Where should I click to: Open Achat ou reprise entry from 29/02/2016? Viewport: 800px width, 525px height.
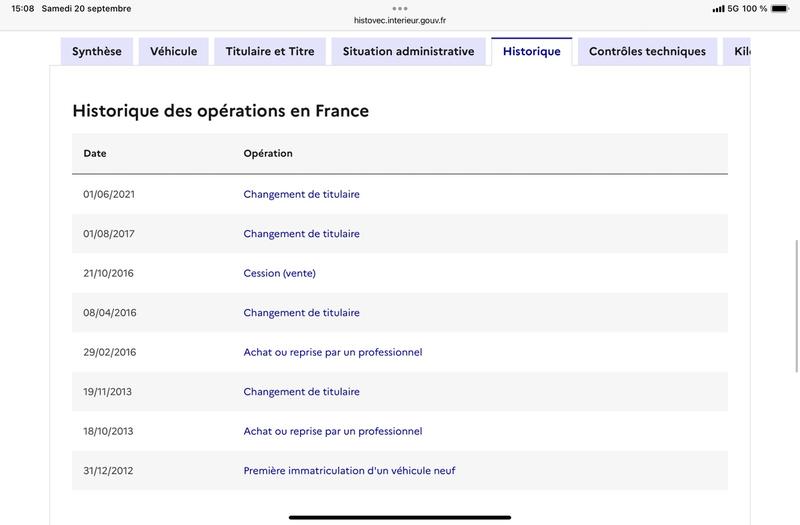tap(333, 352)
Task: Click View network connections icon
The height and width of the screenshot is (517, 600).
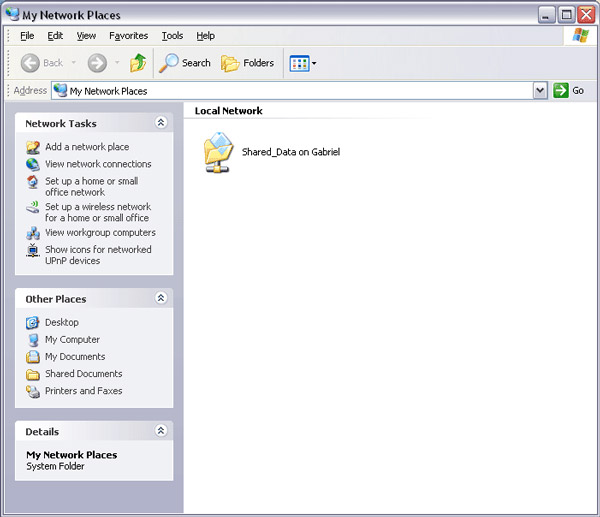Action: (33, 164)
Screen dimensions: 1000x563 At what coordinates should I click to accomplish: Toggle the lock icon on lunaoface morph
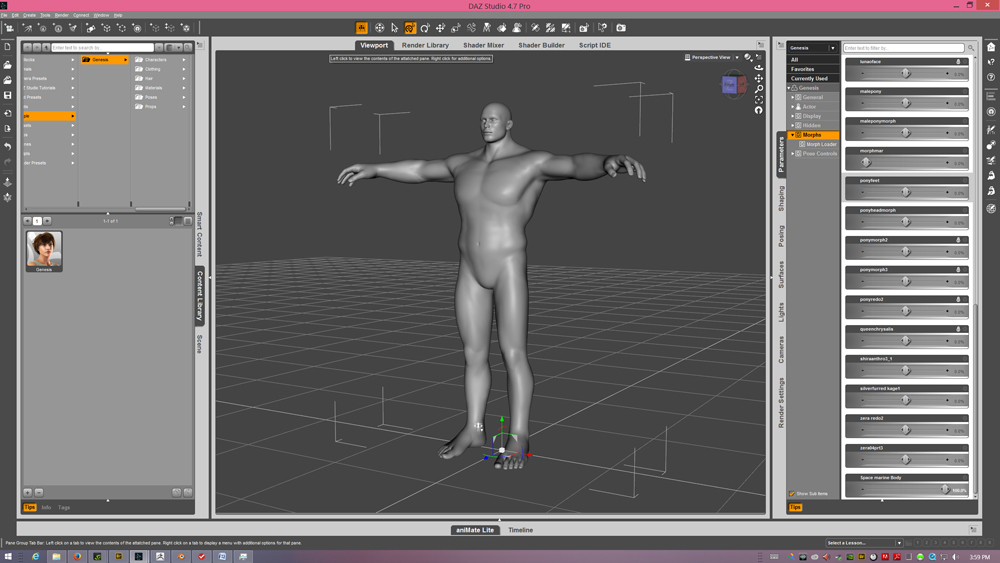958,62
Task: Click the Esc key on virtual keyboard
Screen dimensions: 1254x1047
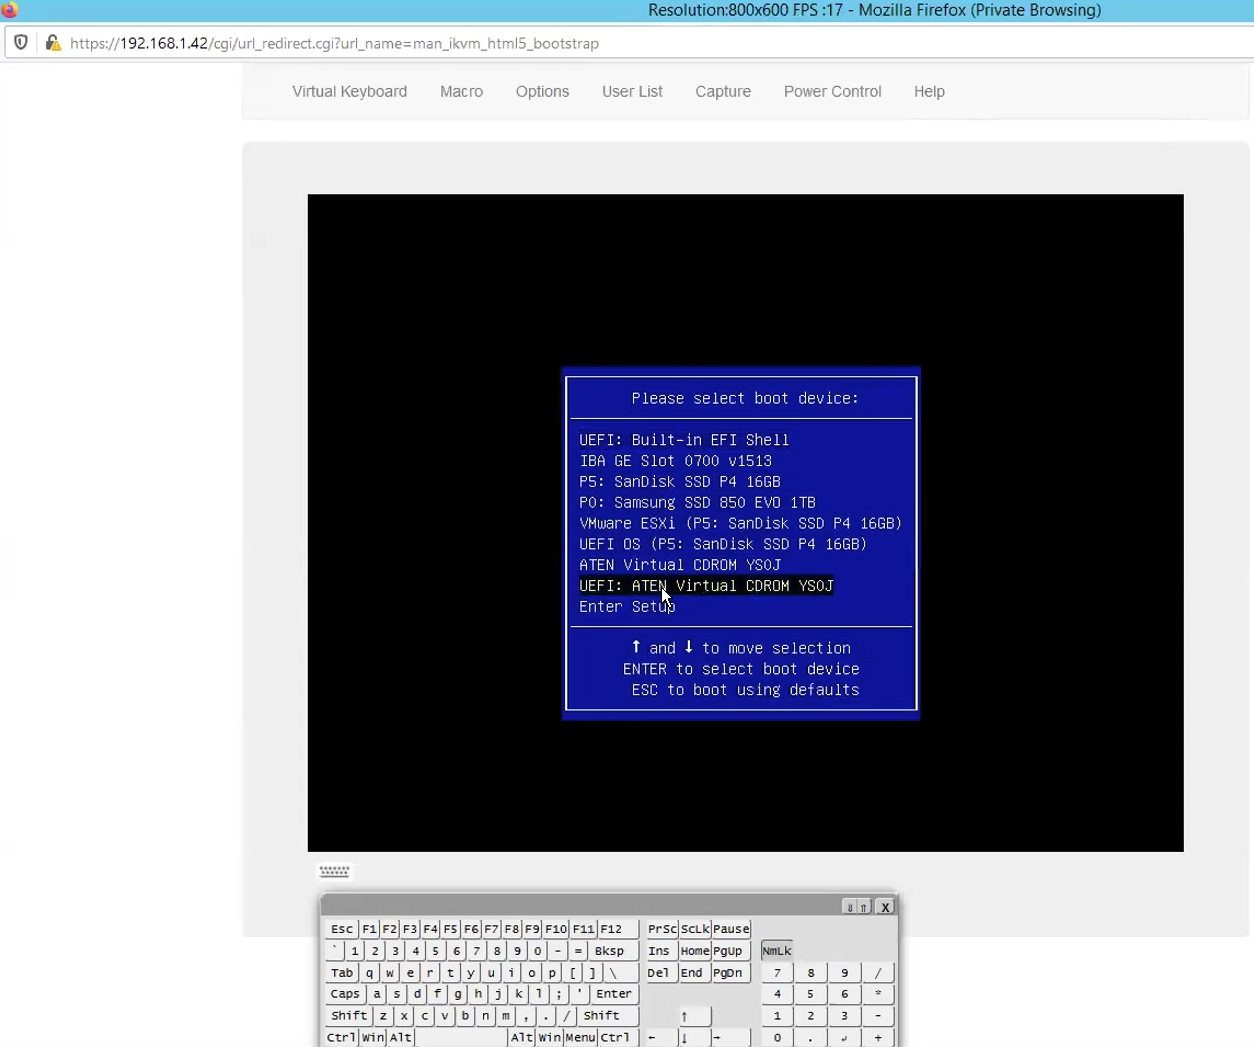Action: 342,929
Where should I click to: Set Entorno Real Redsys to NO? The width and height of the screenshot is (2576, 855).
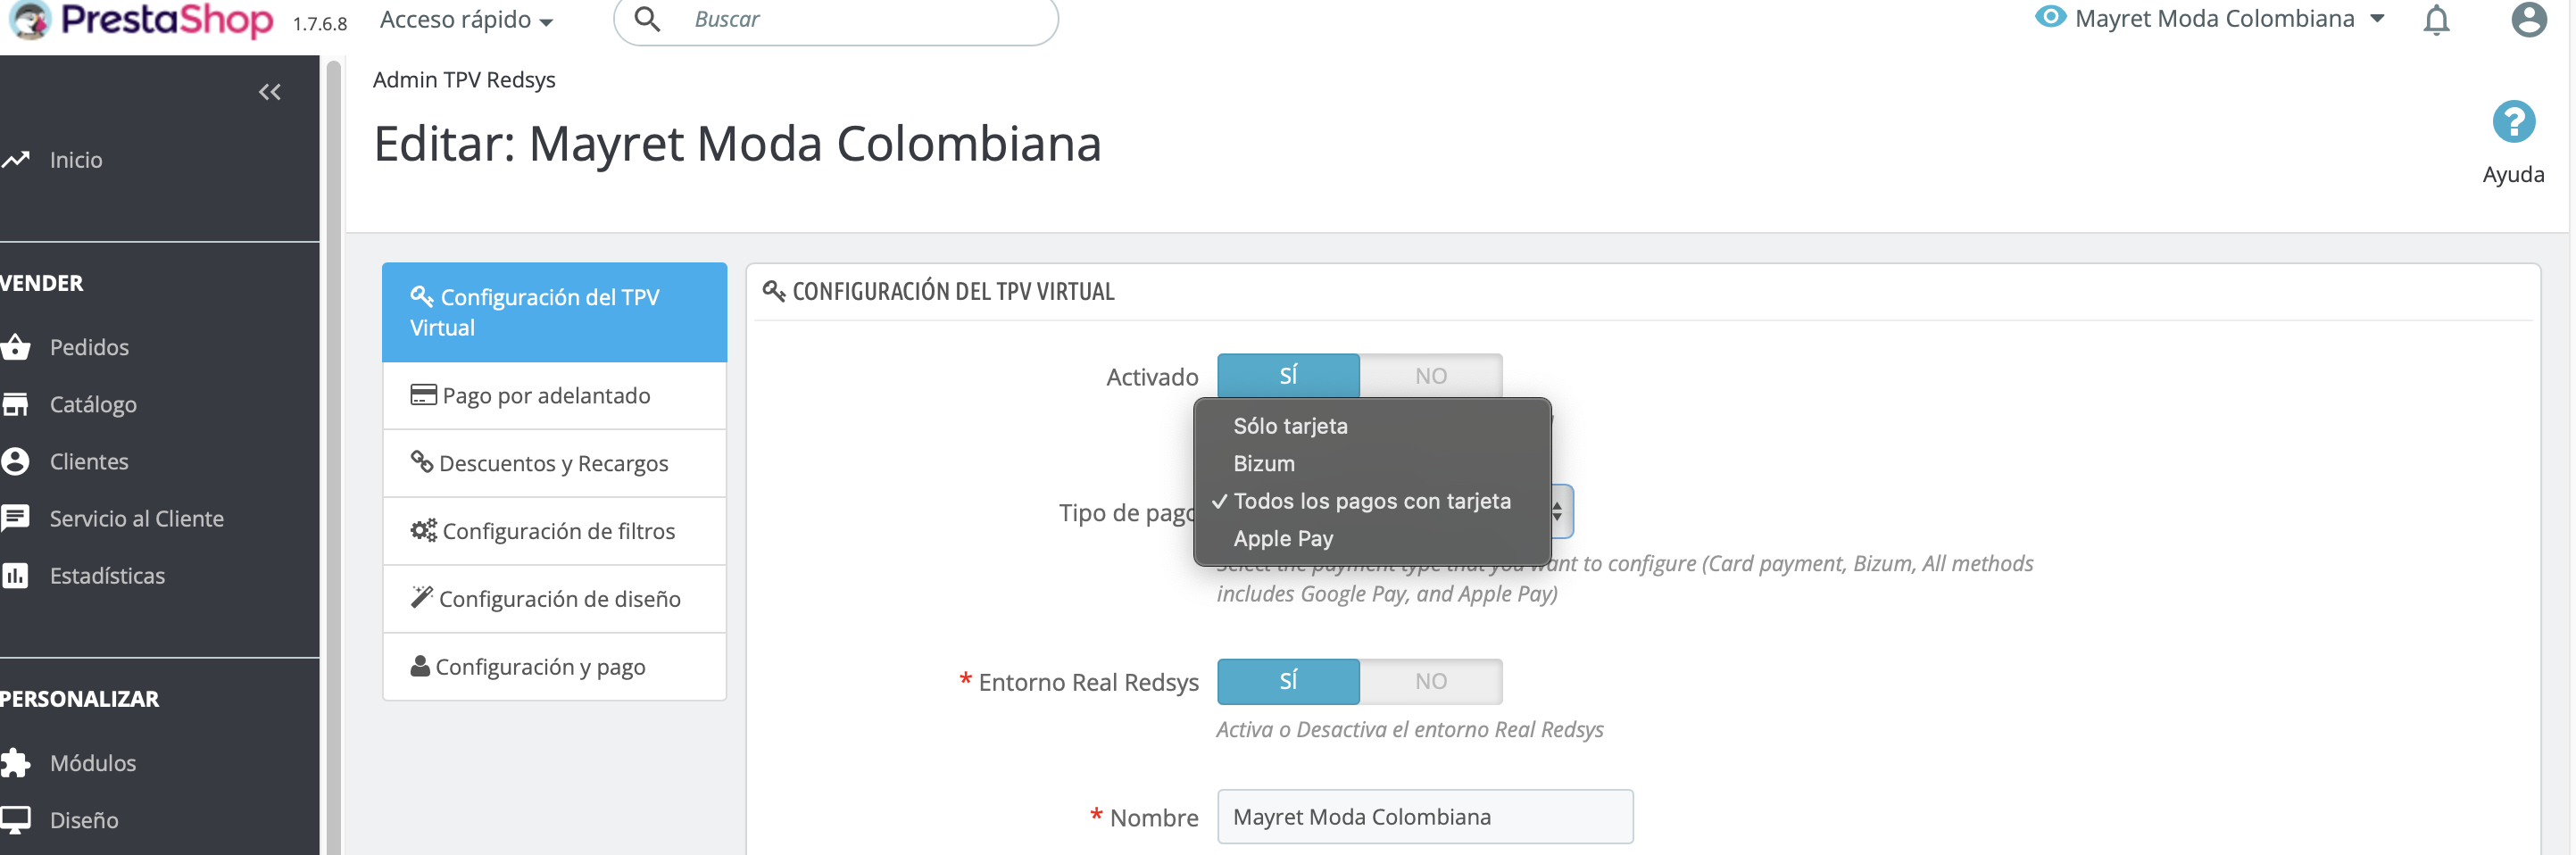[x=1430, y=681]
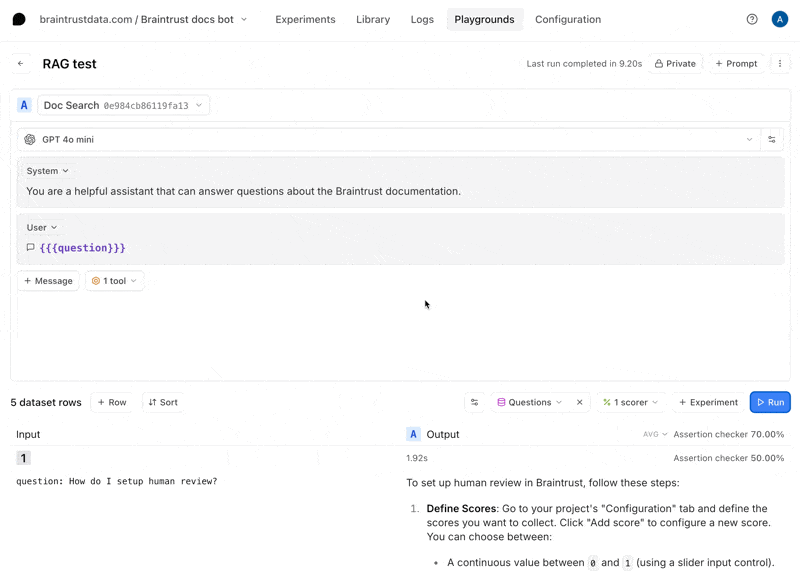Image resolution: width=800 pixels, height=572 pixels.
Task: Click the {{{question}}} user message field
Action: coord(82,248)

━━━━

What this task involves —
Express every line of the records above as a JSON list of strings, one string per line, skipping blank lines and leaving the pictures out.

Answer to this task —
[
  "Where should I click to: Open Achat ou reprise entry from 29/02/2016? Viewport: 800px width, 525px height.",
  "tap(333, 352)",
  "Task: Click View network connections icon",
  "The height and width of the screenshot is (517, 600).",
  "Action: (33, 164)",
  "Screen dimensions: 1000x563 At what coordinates should I click to accomplish: Toggle the lock icon on lunaoface morph",
  "958,62",
  "Task: Click the Esc key on virtual keyboard",
  "Screen dimensions: 1254x1047",
  "Action: 342,929",
  "Where should I click to: Set Entorno Real Redsys to NO? The width and height of the screenshot is (2576, 855).",
  "[x=1430, y=681]",
  "Image resolution: width=800 pixels, height=572 pixels.",
  "Task: Click the {{{question}}} user message field",
  "Action: coord(82,248)"
]